Decked head to toe in full golf attire, Joseph Schooling cut a relaxed figure looking forward to his afternoon tee time at the Tanah Merah Country Club yesterday, but it soon became clear that swimming was never far from his mind.
The Olympic champion might be home for a short holiday but there were reminders aplenty that the break was only temporary.
Recalling a text message from his University of Texas coach Eddie Reese on Monday, Schooling said with a laugh: "His last sentence was 'I like you no matter what, except if you get fat'. That's Eddie's humour for you."
The serious business of racing was nothing to joke about though. The Rio Olympics are over and 2017 promises to be another big test for Schooling. He has the National Collegiate Athletic Association (NCAA) Championships in Indiana in March, the Fina World Championships in Budapest in July and the SEA Games in Kuala Lumpur a month later.
The 21-year-old was relishing returning to the grind of training though when he leaves for the United States on Friday. He said: "Eddie said I just need to get back into the pool. My body shape is such that I get in shape really fast but I also lose it really fast."
The NCAA will be his first major meet after the Olympics, and he has one goal: to maintain his unbeaten record of winning night races.
"I've seen my competition for the NCAAs and I don't want to lose - I hate losing," he noted. "I don't plan on losing a race at night at the NCAAs in the finals, and in order to do that I have to get back to work.
"It's crunch time, my holiday's over. I have to get back to the pool and I'm ready; I'm motivated and fired up."
This competitive fire has led to Olympic gold, though the 15-handicapper admitted that it was a temperament ill-suited for the fairways. He said: "For swimming, if I want to go faster, I get angrier, and I swim harder and I go faster. But for golf if I swing harder, the ball's not going anywhere.
"So it's definitely hard to find a balance knowing that my character is fiery, but for golf you have to stay calm, cool and collected - three things that I don't do well."

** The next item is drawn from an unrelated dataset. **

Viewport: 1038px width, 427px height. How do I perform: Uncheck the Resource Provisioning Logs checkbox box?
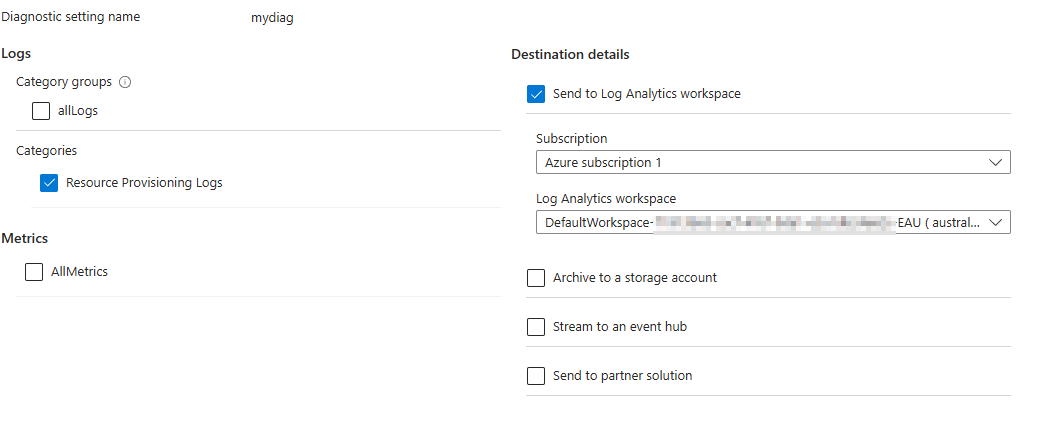(49, 183)
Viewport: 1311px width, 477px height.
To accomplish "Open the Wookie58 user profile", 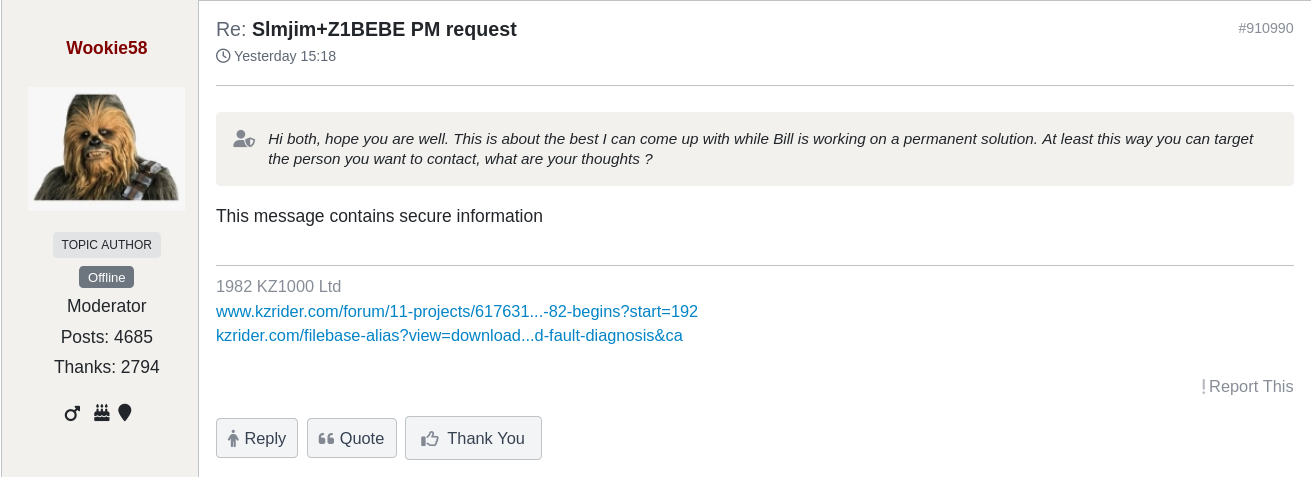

He certainly did his part though in helping the Singapore Swimming Association to collect $525,100 during yesterday's fund-raiser, which concluded with a celebratory dinner attended by President Tony Tan Keng Yam as the guest of honour.
The money will go towards supporting elite athletes' post-swimming careers, long-term athlete and professional staff development, said SSA president Lee Kok Choy.
For his gold medal, Schooling is set to receive $1 million at tomorrow's Multi-Million Dollar Awards Programme appreciation dinner.
He will give 20 per cent of that amount to the SSA for its training and development schemes, as stipulated by the Singapore National Olympic Council.
He said: "I think giving back my share to help is important and that's fine with me, but I hope to see some improvement and results from it."